Dataset entries
= = = = =

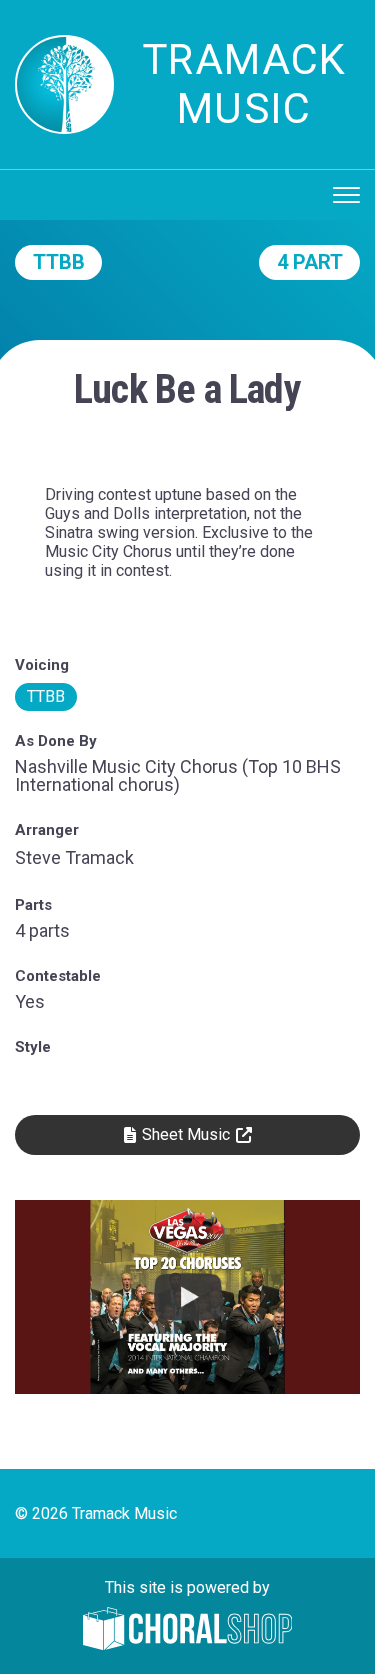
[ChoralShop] (188, 1630)
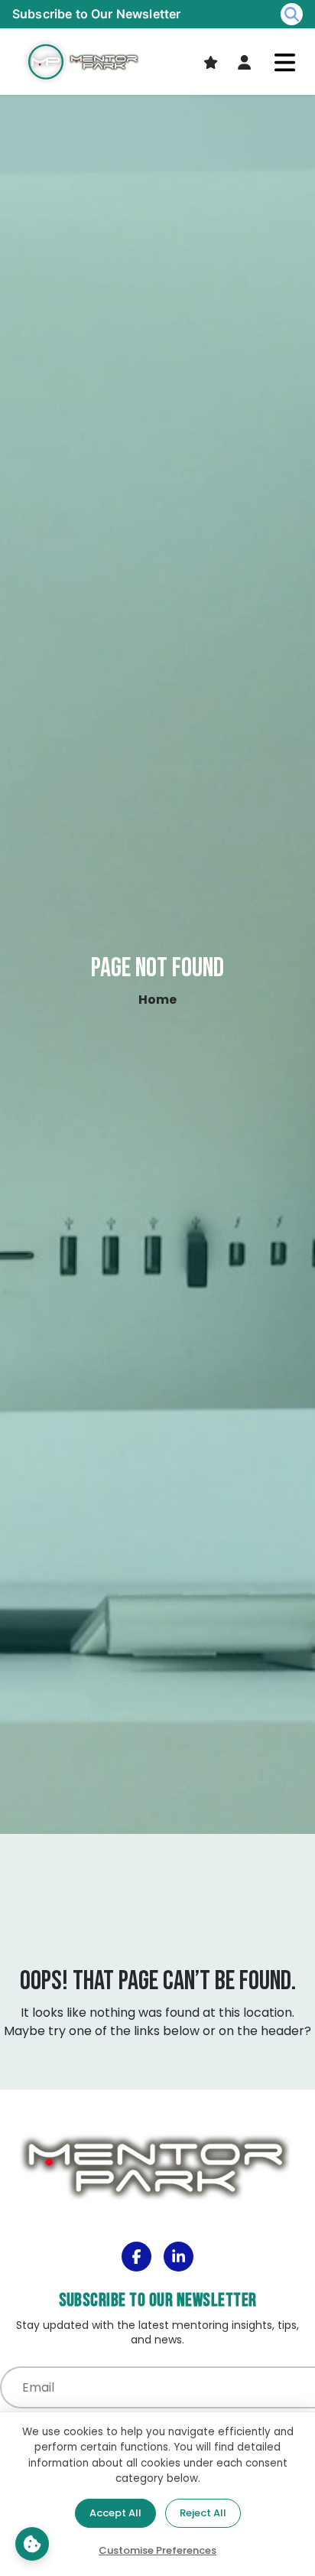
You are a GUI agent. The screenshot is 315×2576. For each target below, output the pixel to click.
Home (157, 999)
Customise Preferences (157, 2550)
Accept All (115, 2513)
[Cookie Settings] (32, 2544)
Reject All (203, 2513)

= = = = =

Exercise => Retype exactly. Start at the line with "Customise Preferences (157, 2550)" and stop at the last line of the data.

Task response =>
Customise Preferences (157, 2550)
Accept All (115, 2513)
[Cookie Settings] (32, 2544)
Reject All (203, 2513)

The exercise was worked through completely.